_DOCUMENT:_
Still I Have Not Found My Way Out Of This Night

Spring of 1994. I’d just turned thirty, and was wrapping up my second year at Georgetown. An active summer, both professionally and socially, lay ahead. Mid-June would find me at Purdue for a nine-day workshop on constructivist learning as it applied to an upper-level class I’d be teaching for the first time come fall (the murders of Nicole Brown Simpson and Ron Goldman occurred while I was there). By the end of the month, I was blowing money I didn’t really have on my first trip to the Europe, where I was able to meet up with John and Ann in Paris, then Toby and Kasia in Zurich. A couple weeks after returning, I was back on the road to visit Greg and Katie in Maryland for a few days (that’s when I saw Sam Phillips perform).

This cassette was a companion on at least that Purdue trip, and maybe to MD, too. We visited side A last week; let’s now see what awaits on side B. There are plenty of long-time favorites.

B-52’s, “Roam”
It’s not my favorite song from Cosmic Thing. It’s still plenty good, though. There’s a song off Voice of the Beehive’s Let It Bee, called “I Walk the Earth,” with a similar theme. I’ve got that one on another tape…

The Darling Buds, “Long Day in the Universe”
From the Buds’ third album Erotica. That album is a much more challenging listen than their first two pop-oriented disks, but it’s not without its highlights.

Suzanne Vega, “Blood Makes Noise”
Short yet so sweet. 1987 me would have been flabbergasted that Vega would sound like this five years later. Producer/future husband Mitchell Froom can be fairly criticized for going overboard in the studio during this era (he also handled Kiko for Los Lobos and Six Pack of Love for Peter Case in 1992). The gadgetry and gimmickry couldn’t overwhelm a catchy tune like this, though. It legit should have been her third pop hit.

_WHAT YOU NEED TO DO:_ Reproduce the entire post above about side B of the cassette, word for word.

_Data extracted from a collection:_

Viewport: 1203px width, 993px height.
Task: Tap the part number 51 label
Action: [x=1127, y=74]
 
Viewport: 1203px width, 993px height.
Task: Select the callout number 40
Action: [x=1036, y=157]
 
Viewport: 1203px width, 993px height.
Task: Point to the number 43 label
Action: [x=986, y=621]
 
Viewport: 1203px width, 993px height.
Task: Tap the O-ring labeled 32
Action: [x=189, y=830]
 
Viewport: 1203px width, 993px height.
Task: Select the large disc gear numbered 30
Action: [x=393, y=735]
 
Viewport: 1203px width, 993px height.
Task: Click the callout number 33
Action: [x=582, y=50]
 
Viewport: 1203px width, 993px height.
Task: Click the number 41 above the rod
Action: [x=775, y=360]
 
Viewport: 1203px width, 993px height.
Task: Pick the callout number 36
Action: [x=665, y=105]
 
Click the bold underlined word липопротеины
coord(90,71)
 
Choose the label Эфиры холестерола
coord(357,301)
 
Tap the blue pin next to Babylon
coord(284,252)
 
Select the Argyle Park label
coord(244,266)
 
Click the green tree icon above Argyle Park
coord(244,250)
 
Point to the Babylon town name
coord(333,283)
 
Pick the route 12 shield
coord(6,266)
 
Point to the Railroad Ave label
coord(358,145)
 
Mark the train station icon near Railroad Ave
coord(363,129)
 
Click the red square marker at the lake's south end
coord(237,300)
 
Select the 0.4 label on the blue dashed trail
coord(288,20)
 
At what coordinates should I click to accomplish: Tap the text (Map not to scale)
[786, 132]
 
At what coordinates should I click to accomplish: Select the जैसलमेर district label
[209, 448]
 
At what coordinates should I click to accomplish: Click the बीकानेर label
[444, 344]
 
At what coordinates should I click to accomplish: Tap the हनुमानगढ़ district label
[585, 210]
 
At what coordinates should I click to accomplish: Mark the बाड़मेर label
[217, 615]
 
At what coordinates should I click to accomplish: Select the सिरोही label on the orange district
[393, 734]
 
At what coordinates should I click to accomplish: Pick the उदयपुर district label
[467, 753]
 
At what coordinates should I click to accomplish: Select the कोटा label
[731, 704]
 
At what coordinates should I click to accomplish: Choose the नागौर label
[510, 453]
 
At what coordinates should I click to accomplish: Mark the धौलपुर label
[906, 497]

_PROBLEM SOLUTION:_
Still I Have Not Found My Way Out Of This Night

Spring of 1994. I’d just turned thirty, and was wrapping up my second year at Georgetown. An active summer, both professionally and socially, lay ahead. Mid-June would find me at Purdue for a nine-day workshop on constructivist learning as it applied to an upper-level class I’d be teaching for the first time come fall (the murders of Nicole Brown Simpson and Ron Goldman occurred while I was there). By the end of the month, I was blowing money I didn’t really have on my first trip to the Europe, where I was able to meet up with John and Ann in Paris, then Toby and Kasia in Zurich. A couple weeks after returning, I was back on the road to visit Greg and Katie in Maryland for a few days (that’s when I saw Sam Phillips perform).

This cassette was a companion on at least that Purdue trip, and maybe to MD, too. We visited side A last week; let’s now see what awaits on side B. There are plenty of long-time favorites.

B-52’s, “Roam”
It’s not my favorite song from Cosmic Thing. It’s still plenty good, though. There’s a song off Voice of the Beehive’s Let It Bee, called “I Walk the Earth,” with a similar theme. I’ve got that one on another tape…

The Darling Buds, “Long Day in the Universe”
From the Buds’ third album Erotica. That album is a much more challenging listen than their first two pop-oriented disks, but it’s not without its highlights.

Suzanne Vega, “Blood Makes Noise”
Short yet so sweet. 1987 me would have been flabbergasted that Vega would sound like this five years later. Producer/future husband Mitchell Froom can be fairly criticized for going overboard in the studio during this era (he also handled Kiko for Los Lobos and Six Pack of Love for Peter Case in 1992). The gadgetry and gimmickry couldn’t overwhelm a catchy tune like this, though. It legit should have been her third pop hit.